Working data Start Marker

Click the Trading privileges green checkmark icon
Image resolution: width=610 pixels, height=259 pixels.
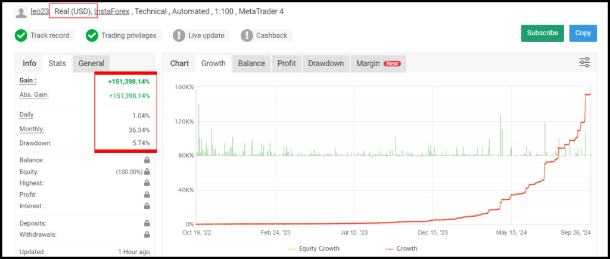[92, 35]
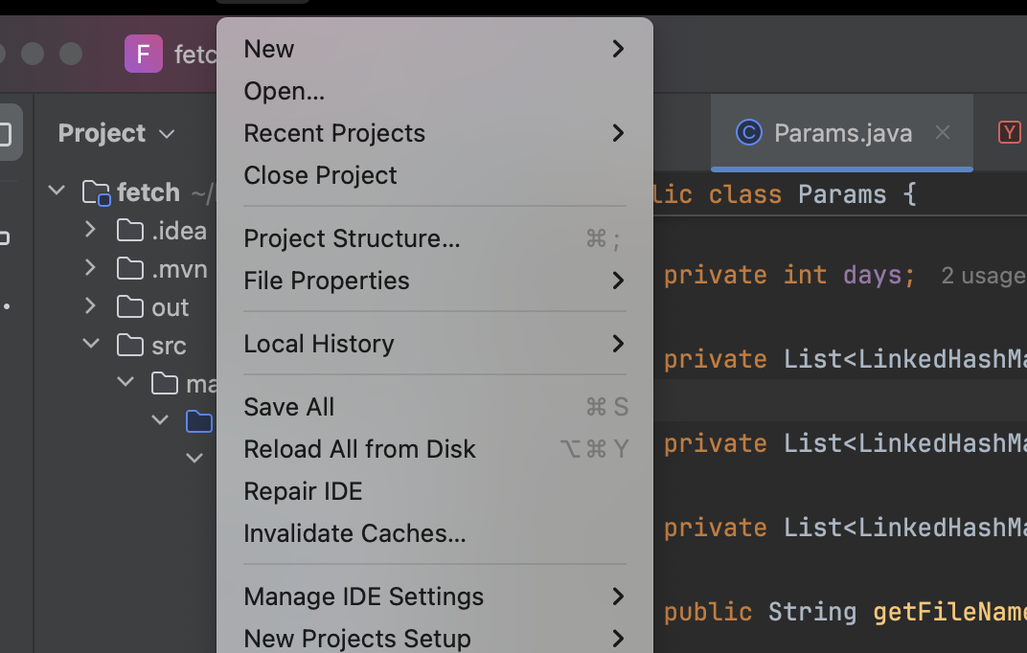Screen dimensions: 1027x653
Task: Click the src folder icon
Action: 130,345
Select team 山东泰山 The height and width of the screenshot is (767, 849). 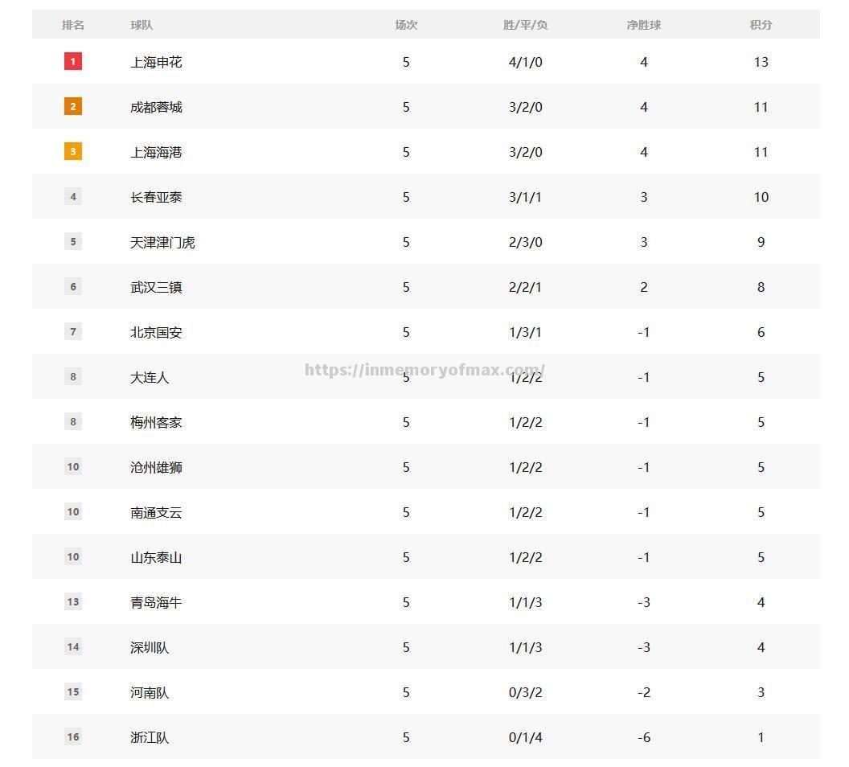(156, 557)
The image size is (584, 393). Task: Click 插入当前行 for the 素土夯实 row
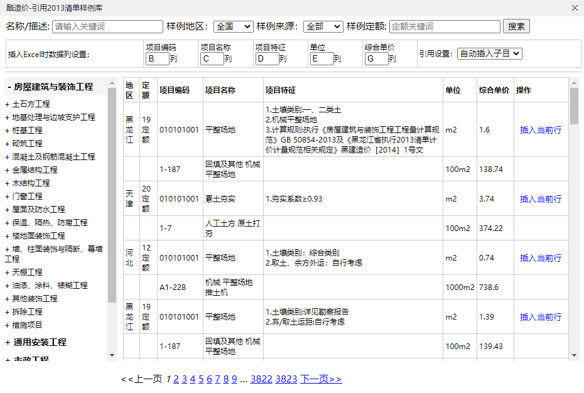[540, 199]
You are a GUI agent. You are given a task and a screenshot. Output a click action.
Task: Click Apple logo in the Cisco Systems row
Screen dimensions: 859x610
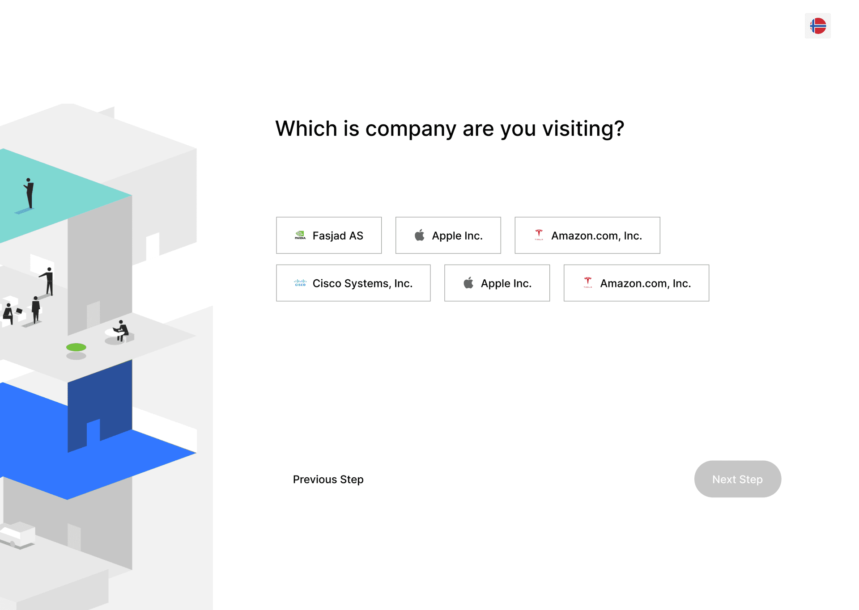pyautogui.click(x=468, y=283)
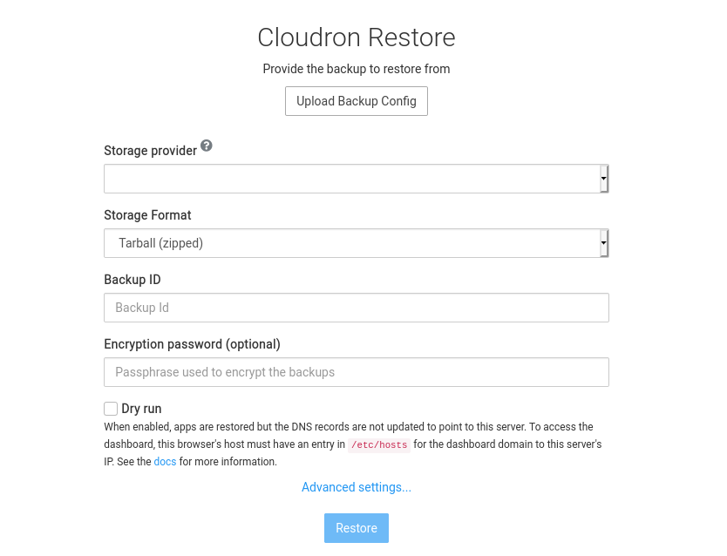Click the Storage Format dropdown arrow
Screen dimensions: 727x556
coord(603,243)

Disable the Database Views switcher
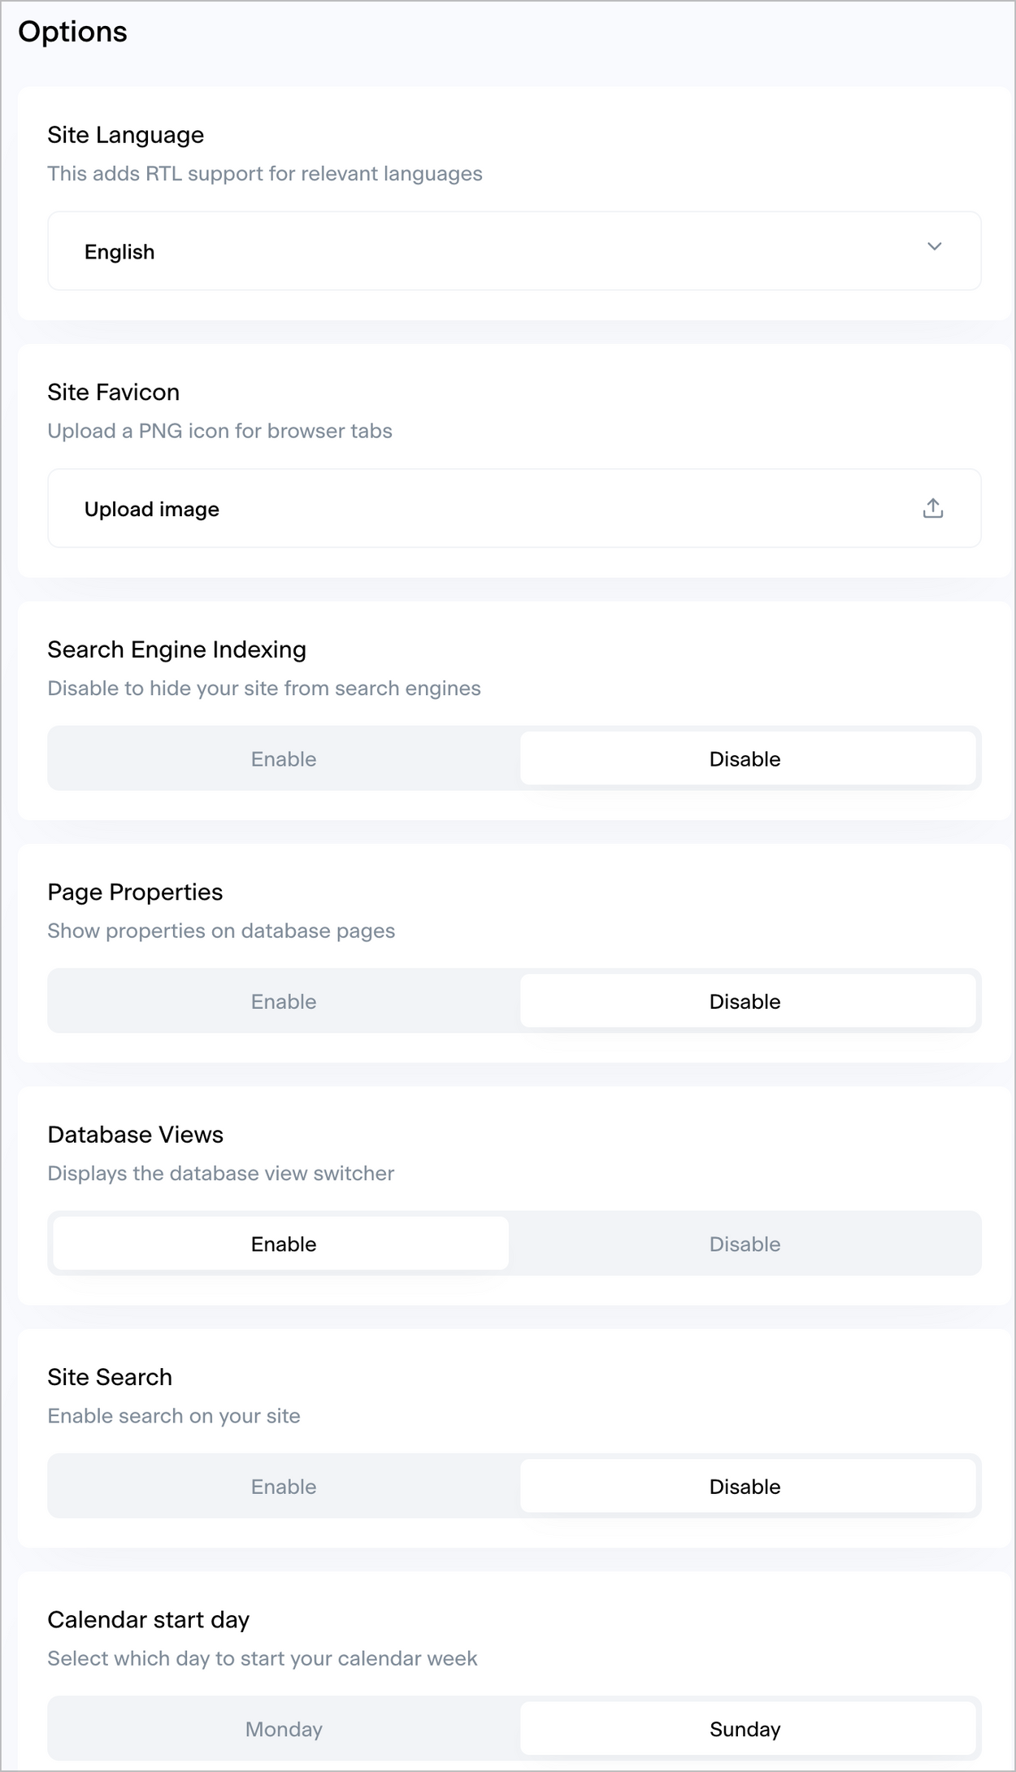coord(745,1244)
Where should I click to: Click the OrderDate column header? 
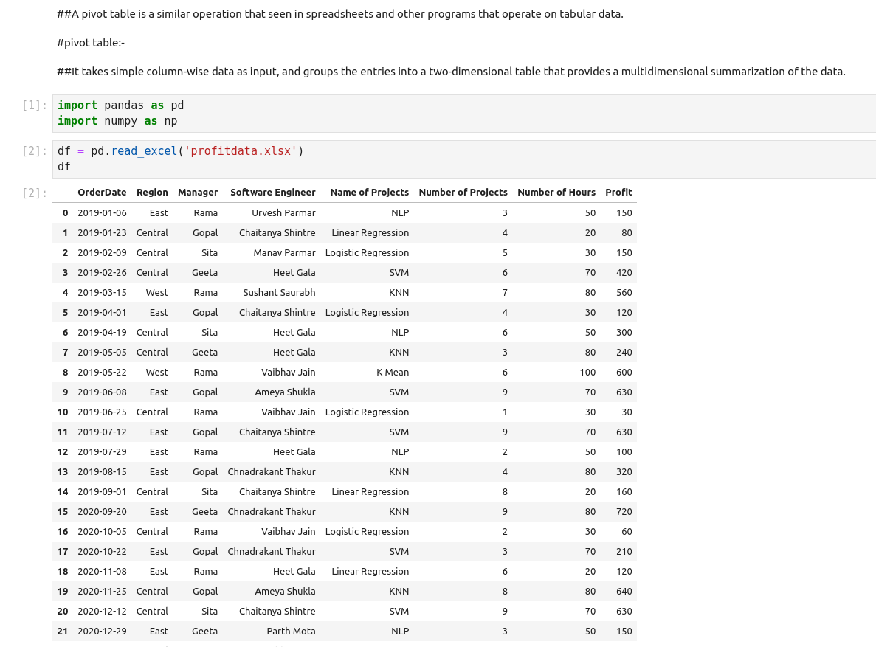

Working data End Marker

**Exercise goal**
From the line containing "Screen dimensions: 859x610" to the final line of the entries, both included, transcribe every line exactly, omit the pictures, and add nothing more.

**Answer to this exercise**
Screen dimensions: 859x610
pyautogui.click(x=468, y=283)
Click the Storage Format dropdown arrow
Screen dimensions: 727x556
coord(603,243)

Disable the Database Views switcher
coord(745,1244)
Where should I click to: Click the OrderDate column header? 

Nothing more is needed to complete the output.